United States v. Gomez, No. 16-0336/CG (CAAFlog case page): Oral argument audio.

United States v. Wilson, No. 16-0267/AR (CAAFlog case page): Oral argument audio.

CAAF will hear oral argument in the Army case of United States v. Wilson, No. 16-0267/AR (CAAFlog case page), on Wednesday, October 26, 2016, after the oral argument in Gomez. The case involves one issue that was raised personally by the appellant and questions whether an outdoor fenced area meets the definition of a building or structure for purposes of the offense of housebreaking in violation of Article 130, UCMJ, 10 U.S.C. § 930:

Whether the military judge erred in denying the defense motion for appropriate relief under Rule for Court-Martial 917 where the military judge improperly applied Article 130, housebreaking, to a motor pool.

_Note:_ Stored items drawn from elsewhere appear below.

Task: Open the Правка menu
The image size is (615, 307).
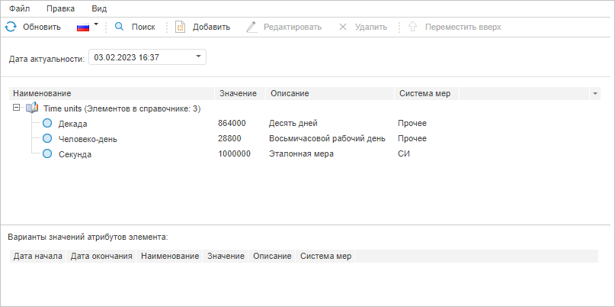Action: [60, 8]
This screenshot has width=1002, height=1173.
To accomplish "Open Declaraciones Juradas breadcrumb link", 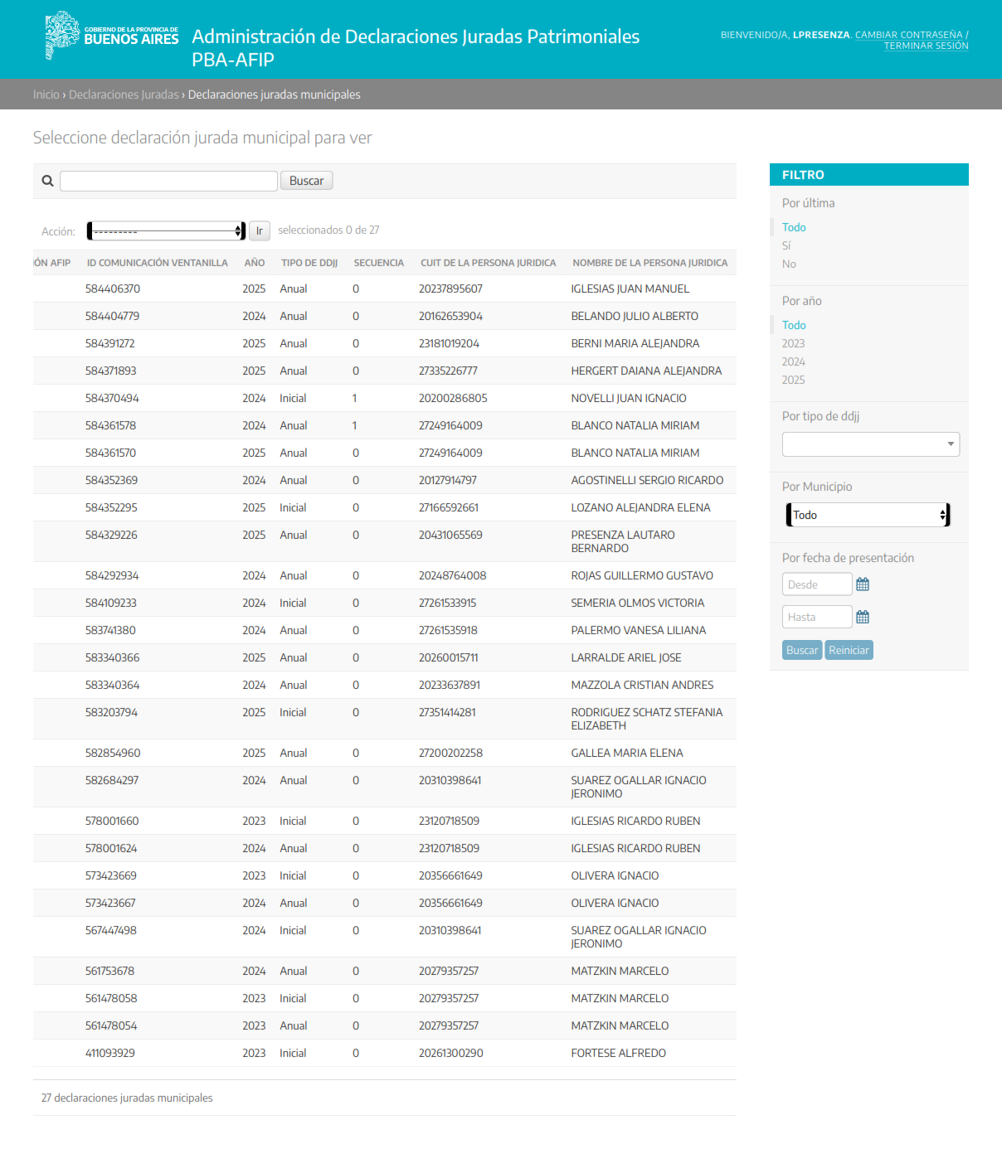I will pos(124,95).
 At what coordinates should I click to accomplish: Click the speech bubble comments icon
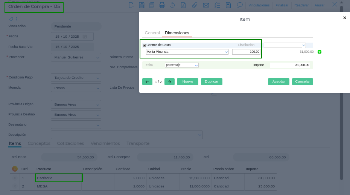click(x=240, y=5)
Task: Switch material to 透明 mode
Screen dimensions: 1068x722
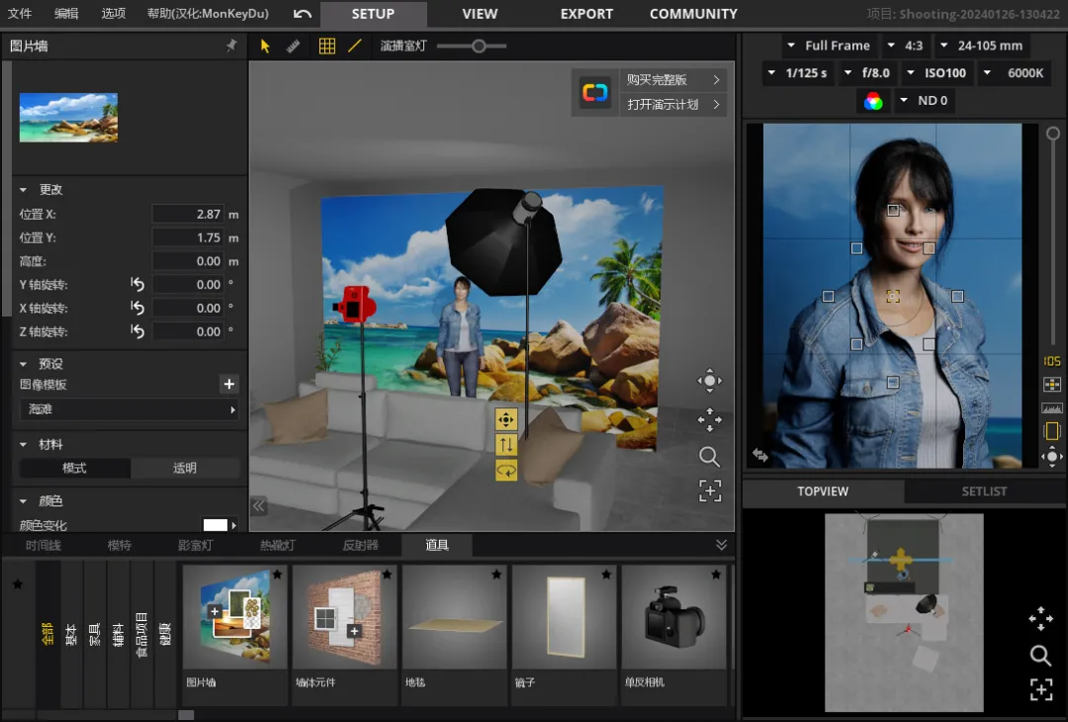Action: (x=185, y=468)
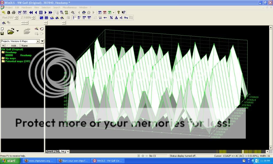The height and width of the screenshot is (164, 273).
Task: Click the Rot:255° rotation spinner
Action: 16,18
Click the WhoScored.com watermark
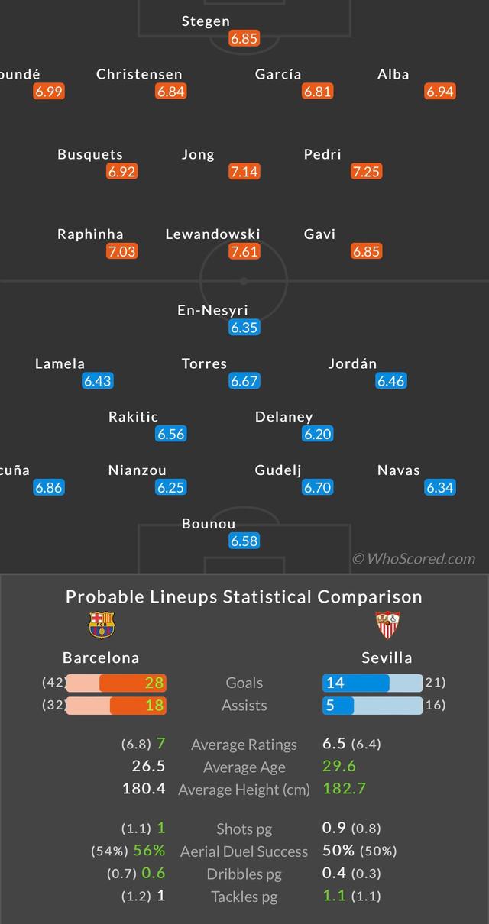This screenshot has height=924, width=489. pos(413,559)
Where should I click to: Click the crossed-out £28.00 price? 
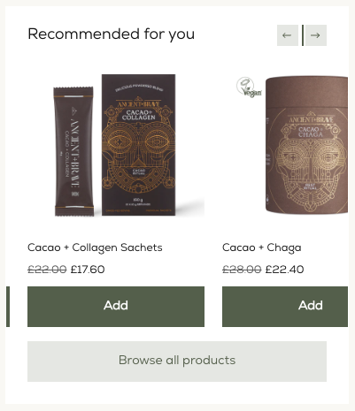[x=242, y=270]
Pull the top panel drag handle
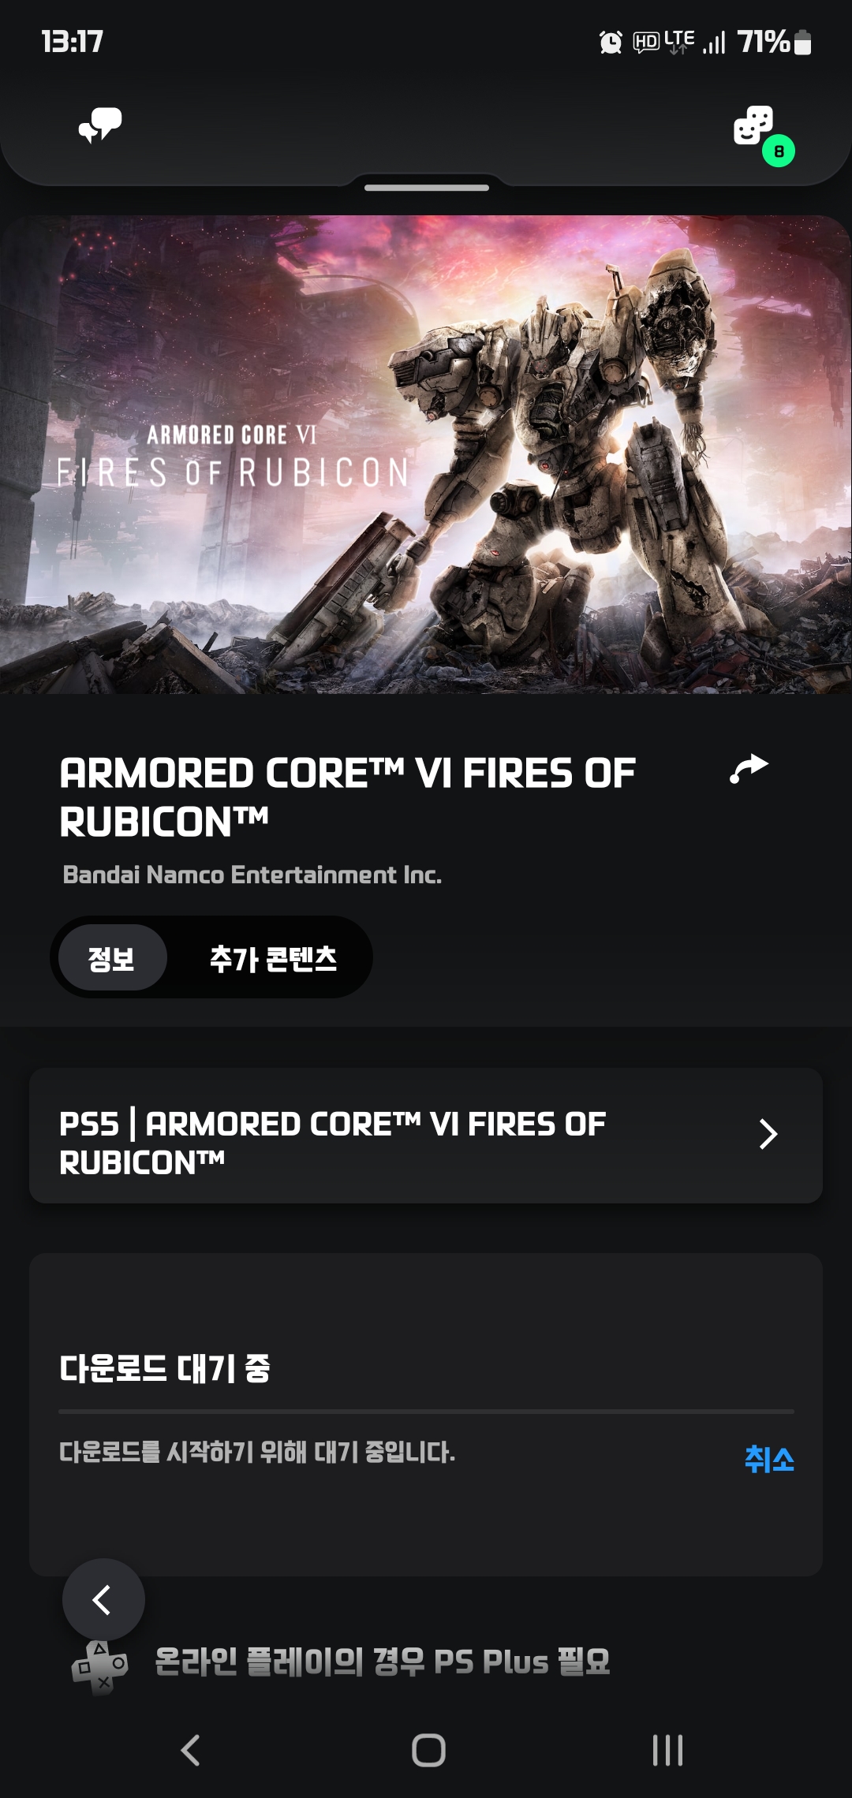852x1798 pixels. [x=427, y=188]
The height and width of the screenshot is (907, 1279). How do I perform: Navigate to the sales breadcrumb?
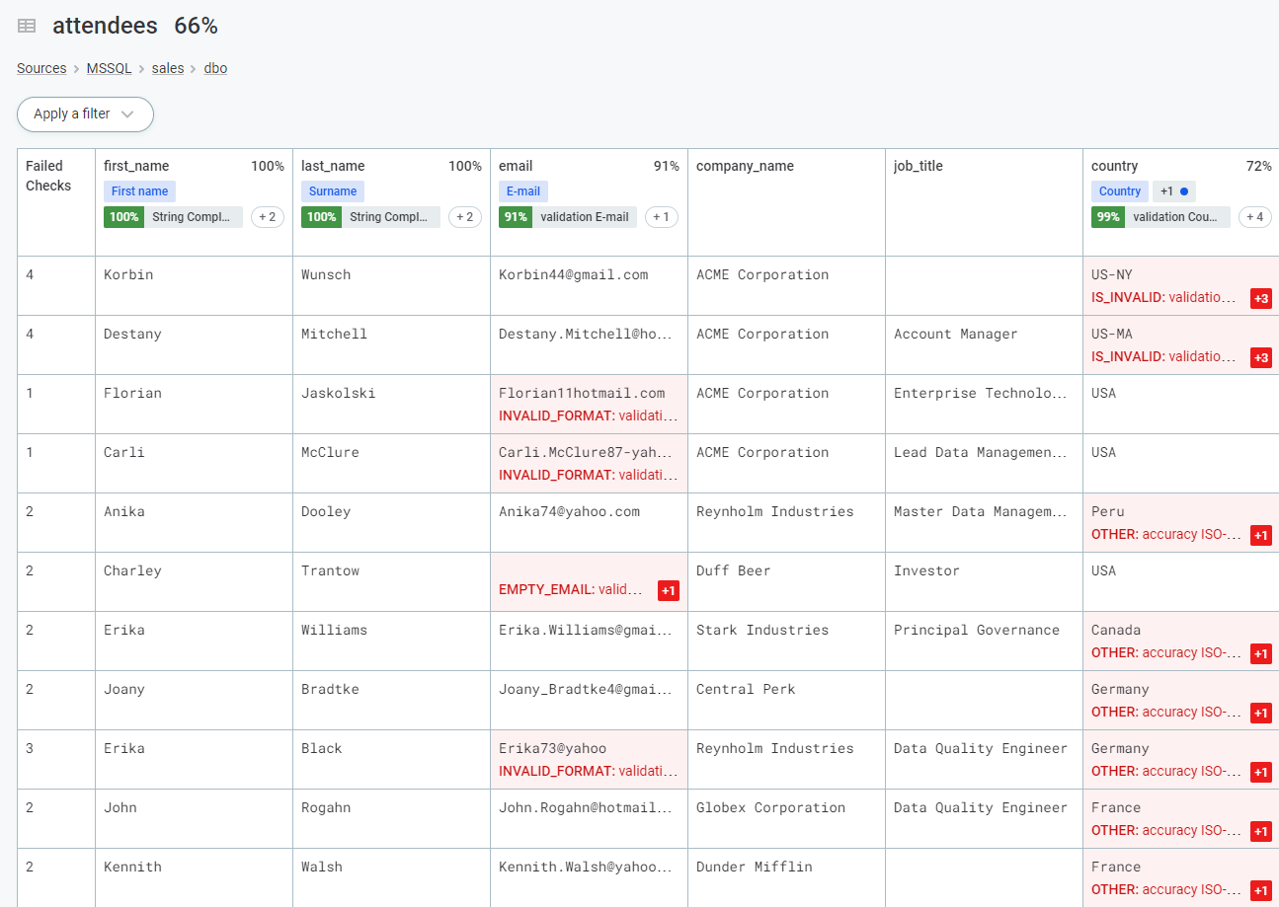(168, 69)
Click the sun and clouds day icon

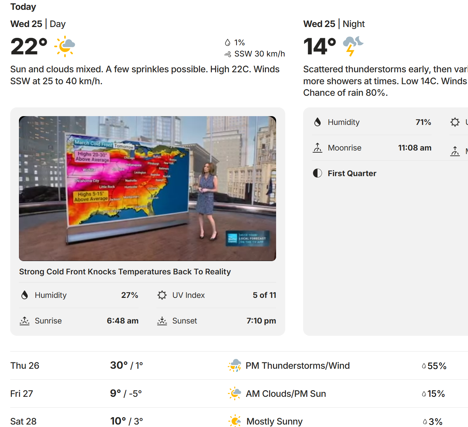pos(65,46)
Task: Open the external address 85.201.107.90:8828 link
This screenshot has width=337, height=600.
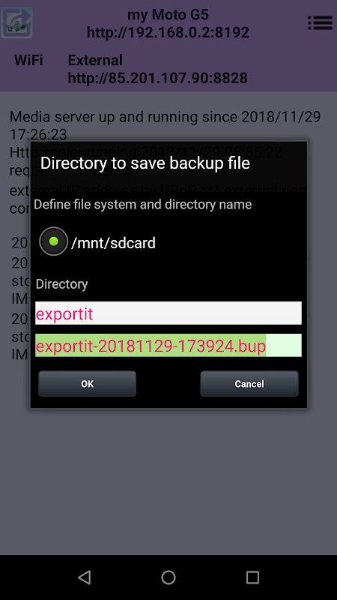Action: (x=158, y=79)
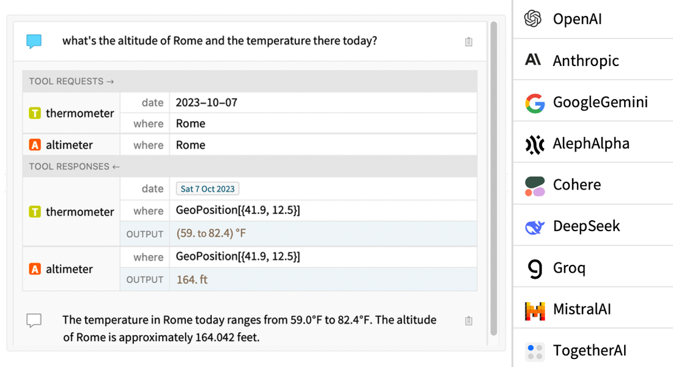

Specialist (E-4) Wilson and an accomplice entered the 3rd Brigade Special Troops Battalion motor pool at Fort Benning, Georgia, intending to steal batteries. They were caught. Wilson pleaded guilty to larceny in violation of Article 121 (for prior thefts) but he contested a charge of housebreaking of the motor pool in violation of Article 130. The offense of housebreaking requires entry into a building or structure:

Any person subject to this chapter who unlawfully enters the building or structure of another with intent to commit a criminal offense therein is guilty of housebreaking and shall be punished as a court-martial may direct.

Article 130. The motor pool at issue, however, is an outdoor area surrounded by a fence. There is a building inside the fence that is part of the motor pool, but Wilson didn’t enter it. Rather,

Appellant and [his accomplice] did not enter a building to get to the batteries, but they did have to jump over a fence. The batteries were inside the motor pool stacked on a pallet.The pallet was outside of a bay or a building that was also inside of the motor pool.

Gov’t Br. at 4 (citations to record omitted). Considering these facts at trial, the military judge concluded that housebreaking in violation of Article 130 “can apply to fenced enclosures such as a motor pool or storage yard.” App. Br. at 5. The military judge then denied Wilson’s R.C.M. 917 motion for a finding of not guilty on the basis that there was evidence that Wilson “did jump the fence, or did enter the structure, of the 3rd BSTB motor pool.” App. Br. at 5 (qouting record).

The Army CCA summarily rejected the assigned error. CAAF then granted review.